> **Text passage**:
In the recent Wall Street collapse, B of A took advantage of the crisis to bulk up its empire. Using $45 billion in bailout money from us taxpayers, the giant gobbled up two troubled financial powers, investment house Merrill Lynch and mortgage hustler Countrywide Financial. It is now choking on these mergers, as well as its own executive incompetence. Its credit rating has been downgraded, its stock price has plummeted, its CEO is desperately trying to raise cash (and save his job) by firing 36,000 employees, and it has infuriated its own customers by trying to impose a $5 monthly fee on debit card users.
Now, though, CEO Brian Moynihan has a dandy plan to lighten his load by dumping a big chunk of it on us taxpayers. He’s trying to transfer a mess of bad investments now held by the Merrill Lynch subsidiary into B of A’s consumer banking unit. Why? Because that unit has about a trillion dollars in customer deposits that are insured by Uncle Sam. So, if Merrill’s sorry investments cause the banking unit to fail, the feds would be there to rescue it.
A banking expert has commented that, “There is always an enormous temptation to dump the losers on the insured institution. We should have fairly tight restrictions on that.”
“Fairly tight?” Uh-uh! We should have totally tight restrictions – as in, “No, you can’t do that.” Why should we let these failed capitalists turn into corporate socialists every time they get in trouble?
“We’re working to help keep the Texas economy moving forward.” B of A ad, Austin American Statesman, October 2, 2011.

> **Information supplied**:

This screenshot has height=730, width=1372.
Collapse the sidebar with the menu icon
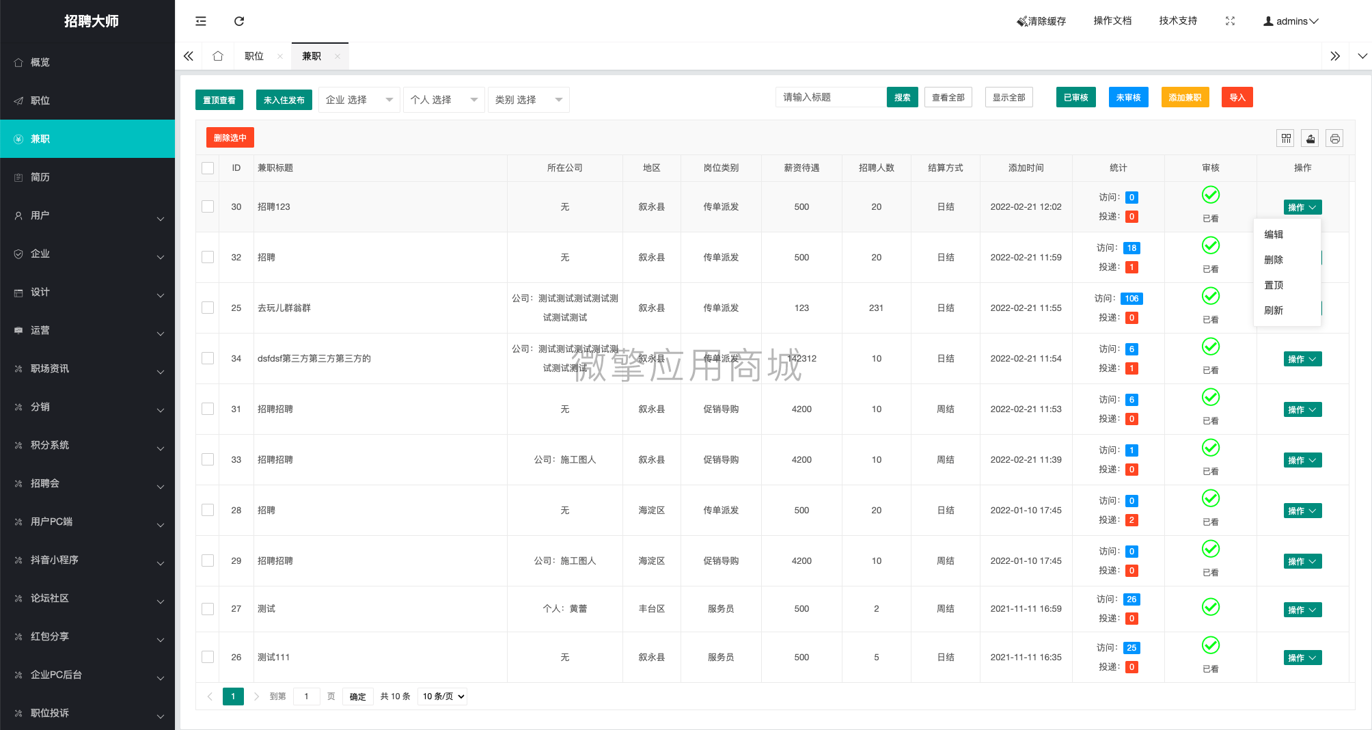[x=201, y=21]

> **What the exercise asks**:
What monthly fee did Bank of America try to charge debit card users, according to the passage on Bank of America?

> **Solution to this exercise**:
A $5 monthly fee.